Dataset entries
****************************************
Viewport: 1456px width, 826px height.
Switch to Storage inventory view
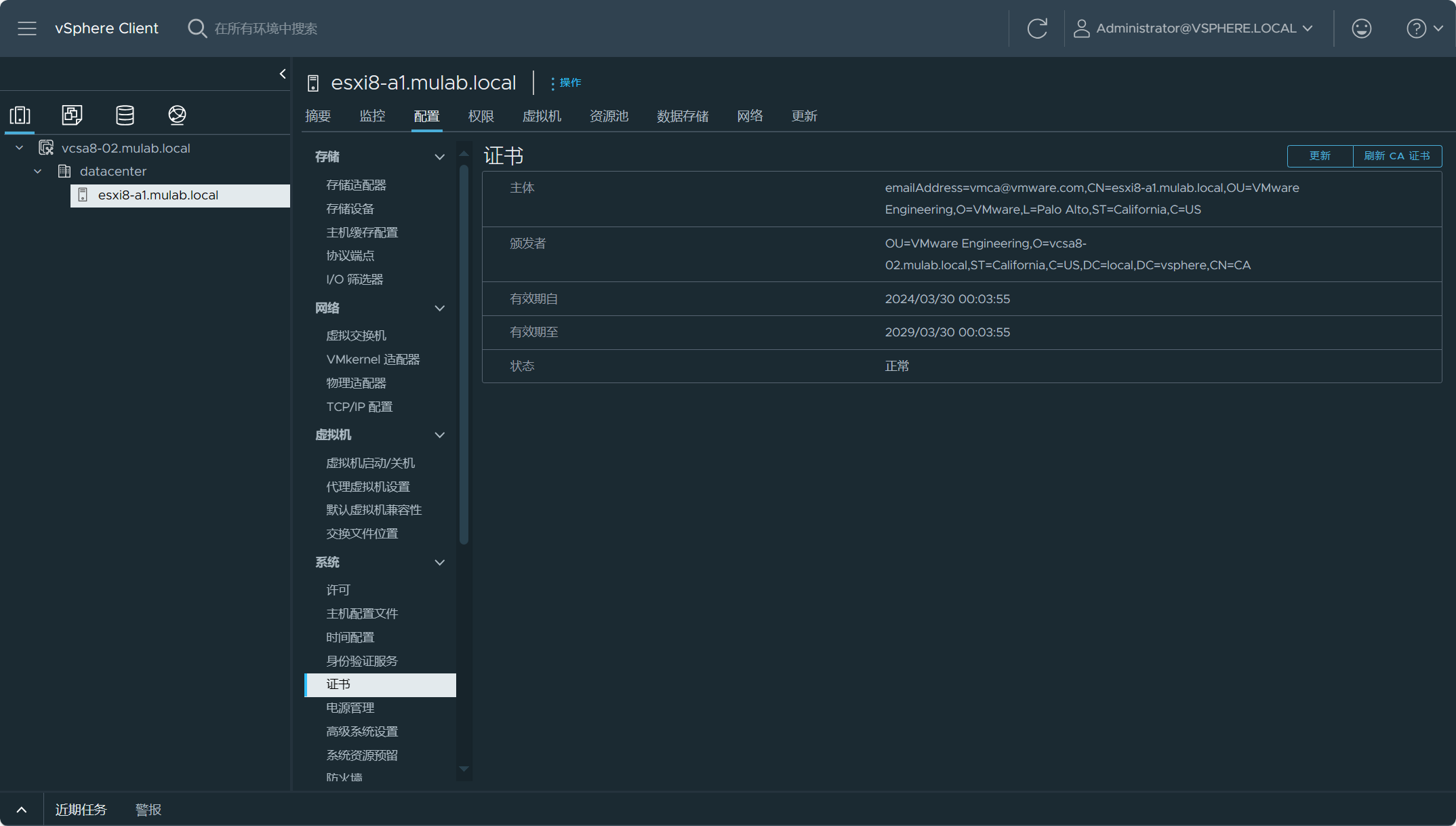pos(125,115)
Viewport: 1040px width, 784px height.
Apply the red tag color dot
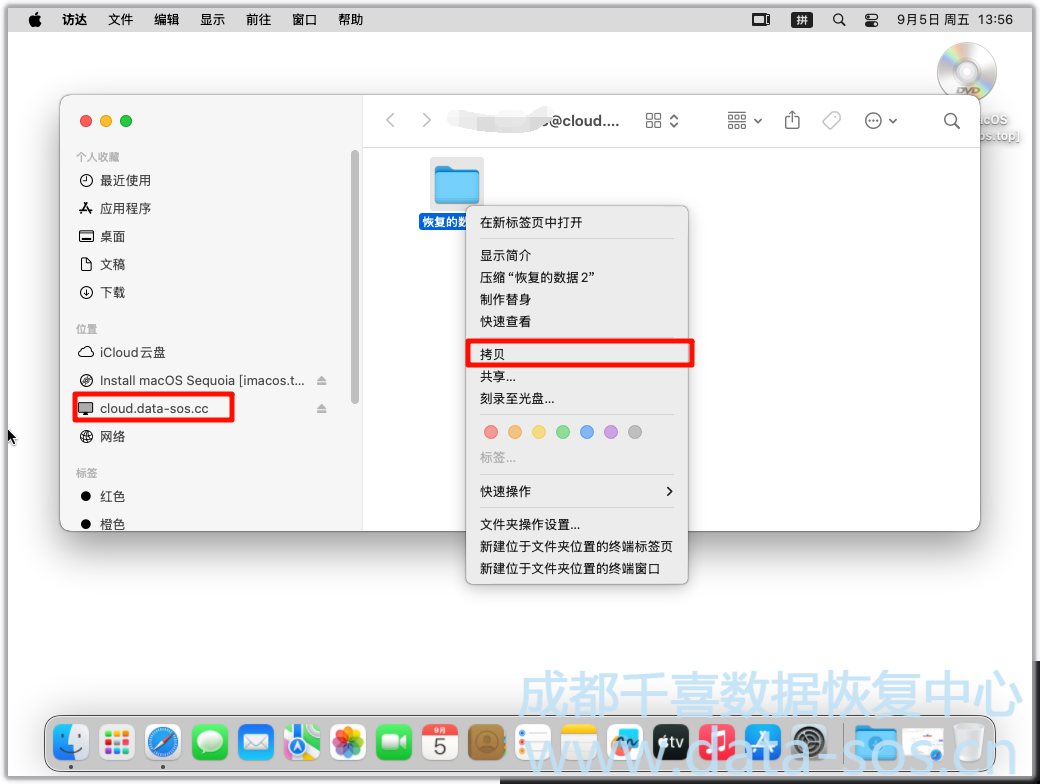coord(490,433)
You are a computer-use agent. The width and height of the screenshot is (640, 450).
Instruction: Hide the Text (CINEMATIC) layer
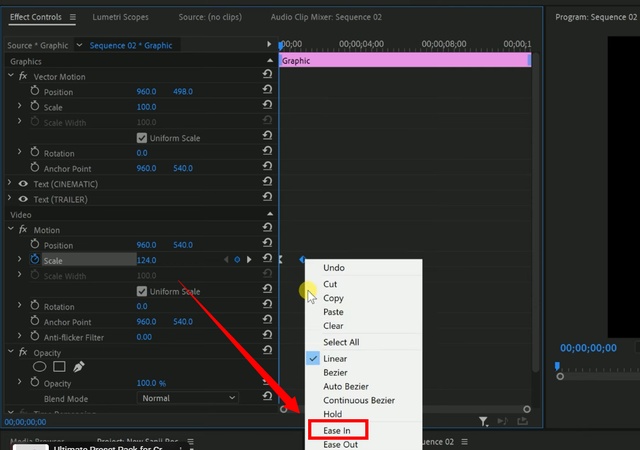23,184
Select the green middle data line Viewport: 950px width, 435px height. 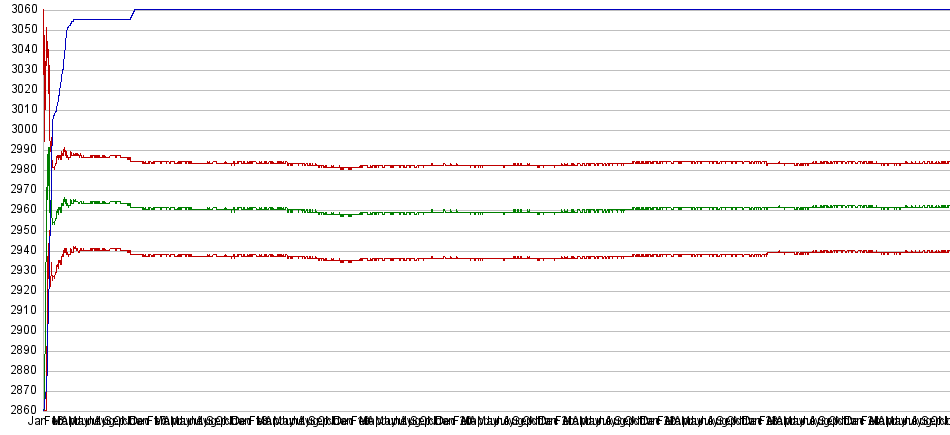click(x=500, y=212)
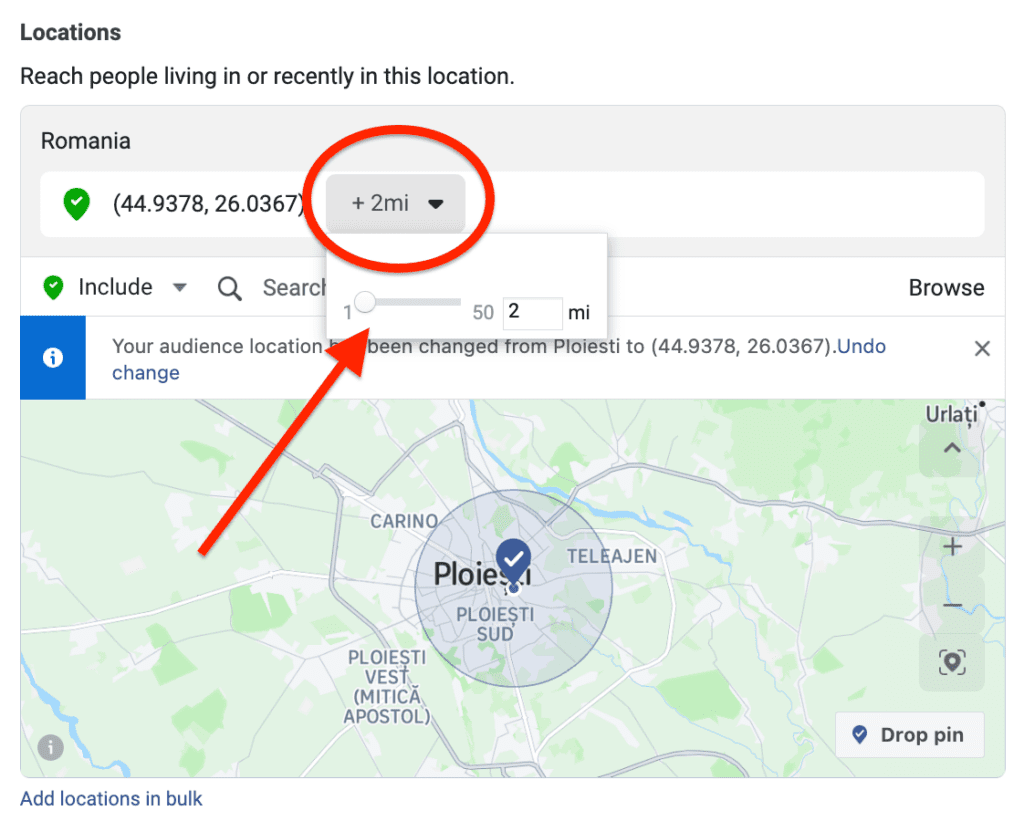1024x821 pixels.
Task: Click the gray map info icon
Action: pyautogui.click(x=50, y=747)
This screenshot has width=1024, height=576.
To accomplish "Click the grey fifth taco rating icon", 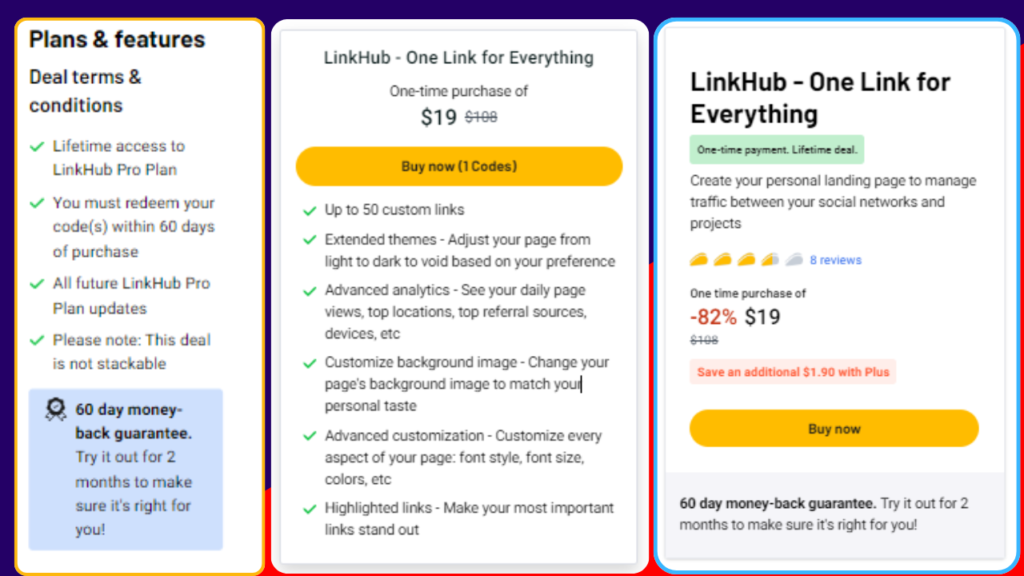I will click(x=794, y=260).
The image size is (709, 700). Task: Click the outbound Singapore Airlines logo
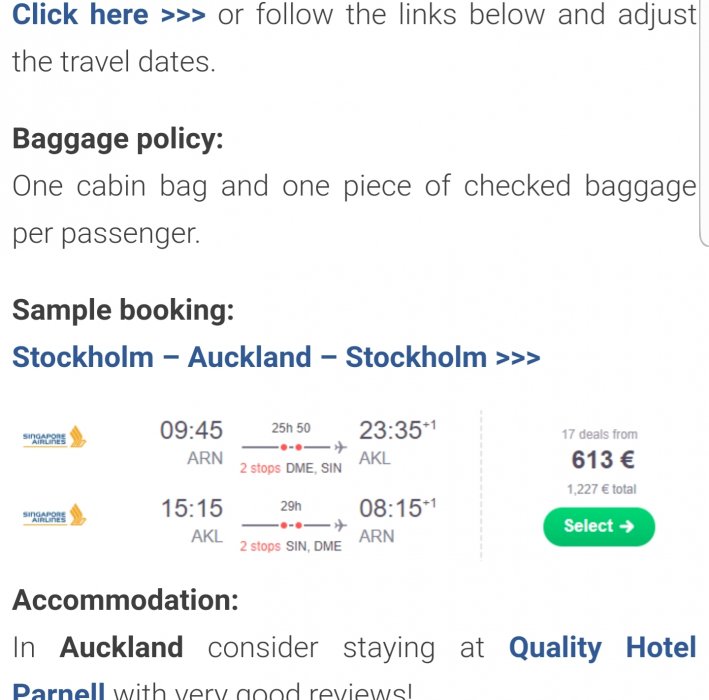click(x=55, y=438)
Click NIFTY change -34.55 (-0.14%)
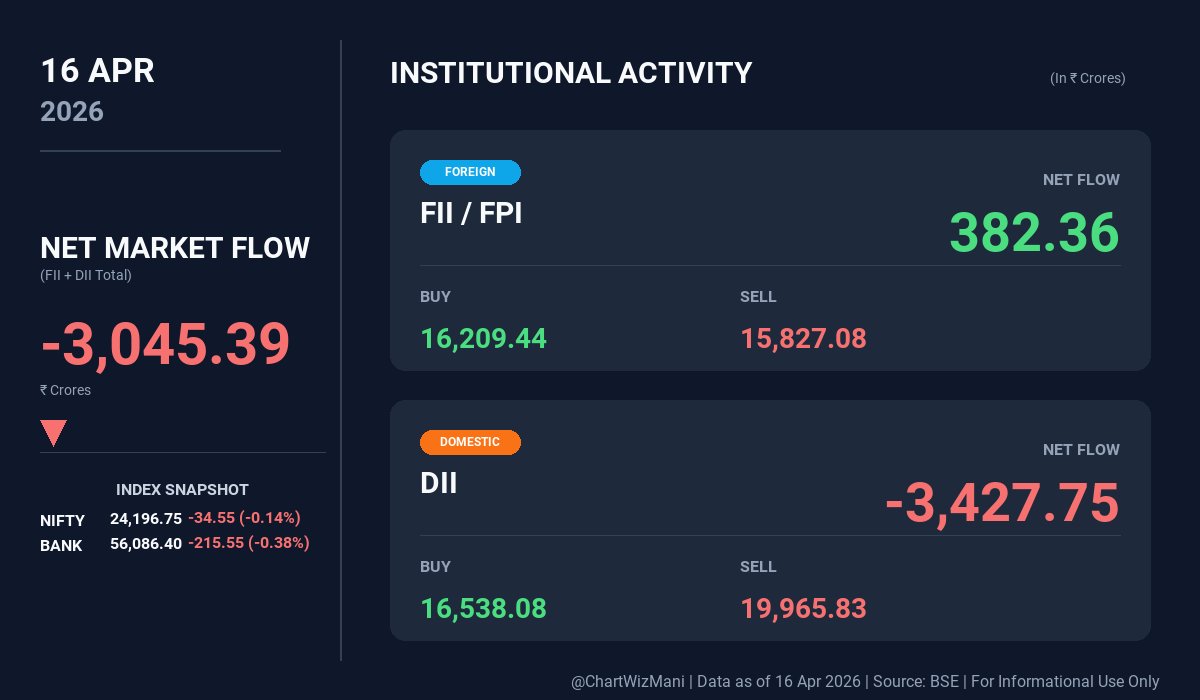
****************************************
Without the pictures, transcribe exactly the lines above from the one containing "The image size" through the last.

RESPONSE ::
The image size is (709, 700). Task: Click the outbound Singapore Airlines logo
click(x=55, y=438)
Click NIFTY change -34.55 (-0.14%)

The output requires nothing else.